> [ACTION ITEM]: An exact transcription of all the data is required, with every image removed.

> [SUPPLIED MATERIAL]:
####
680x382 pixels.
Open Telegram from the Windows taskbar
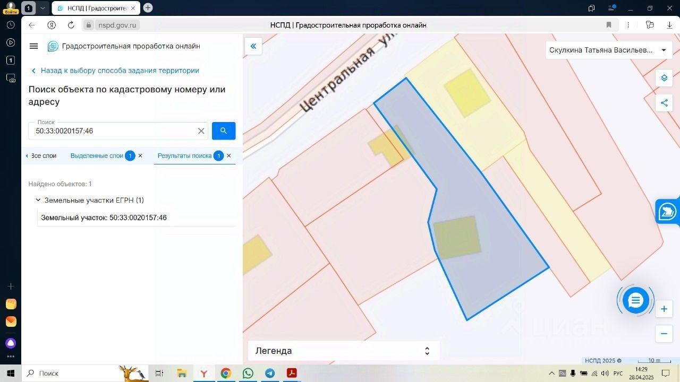pos(270,373)
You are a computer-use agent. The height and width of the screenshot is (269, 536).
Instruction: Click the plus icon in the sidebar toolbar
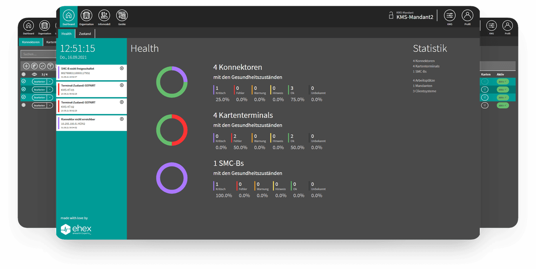[26, 66]
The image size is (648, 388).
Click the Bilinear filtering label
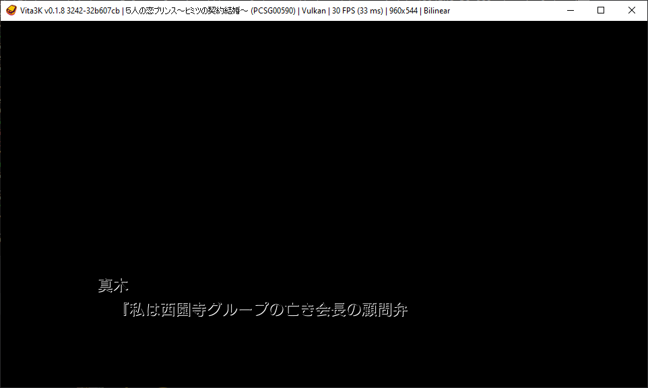pos(435,10)
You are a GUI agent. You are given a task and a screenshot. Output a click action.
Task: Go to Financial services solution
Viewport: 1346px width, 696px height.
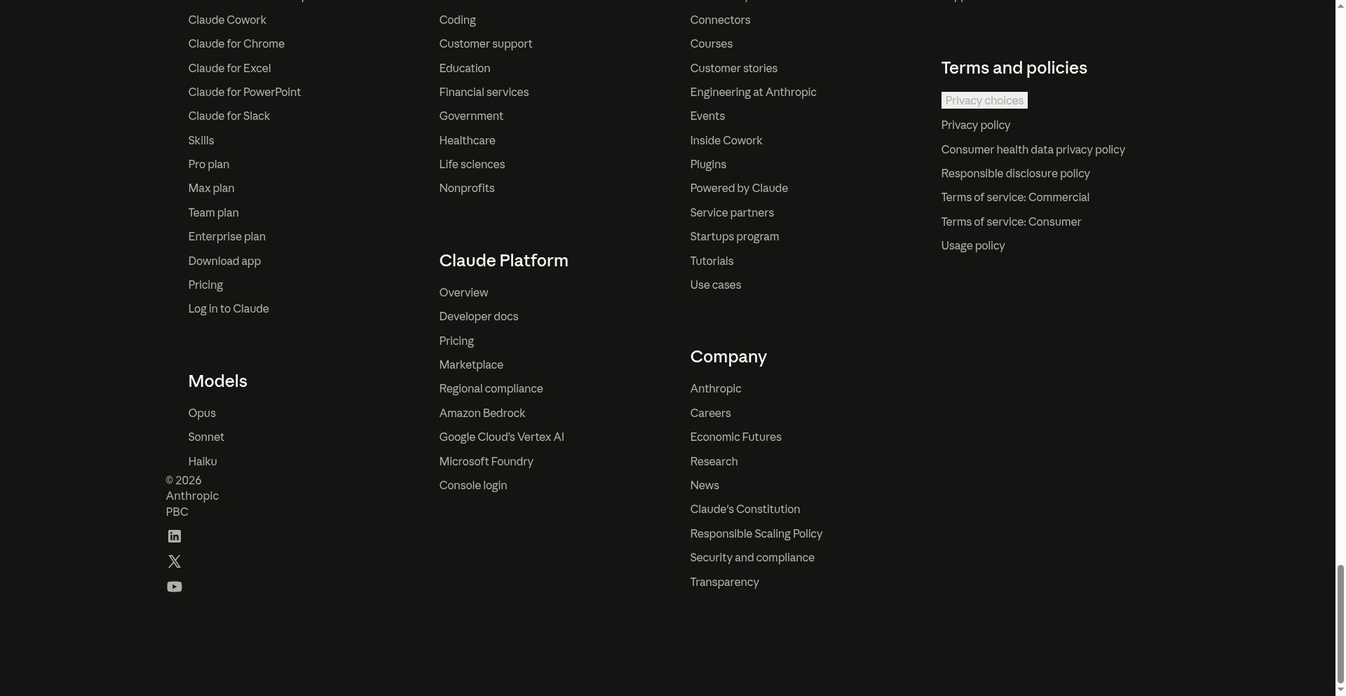[x=483, y=92]
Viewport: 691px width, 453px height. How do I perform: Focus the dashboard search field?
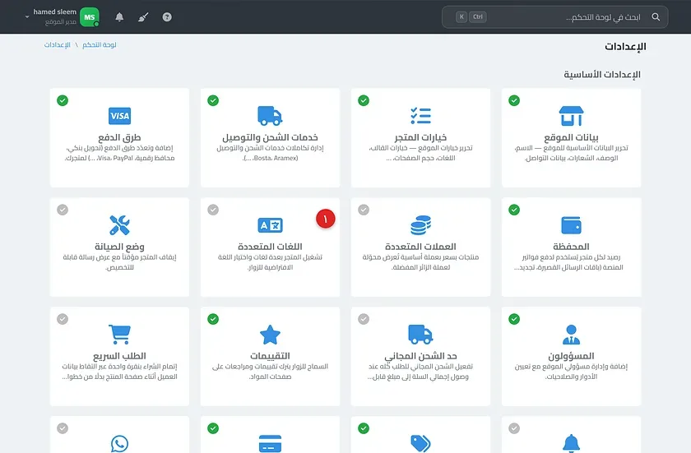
####
> [OUTPUT BELOW]:
680x382 pixels.
Open Telegram from the Windows taskbar
pos(270,373)
You are a computer-use agent. The height and width of the screenshot is (269, 536).
Instruction: Click the plus icon in the sidebar toolbar
[26, 66]
The image size is (648, 388).
Click the Bilinear filtering label
pos(435,10)
You are a GUI agent. You are given a task and a screenshot. Output a click action.
Task: Go to Financial services solution
Viewport: 1346px width, 696px height.
[x=483, y=92]
Viewport: 691px width, 453px height. How do I perform: Focus the dashboard search field?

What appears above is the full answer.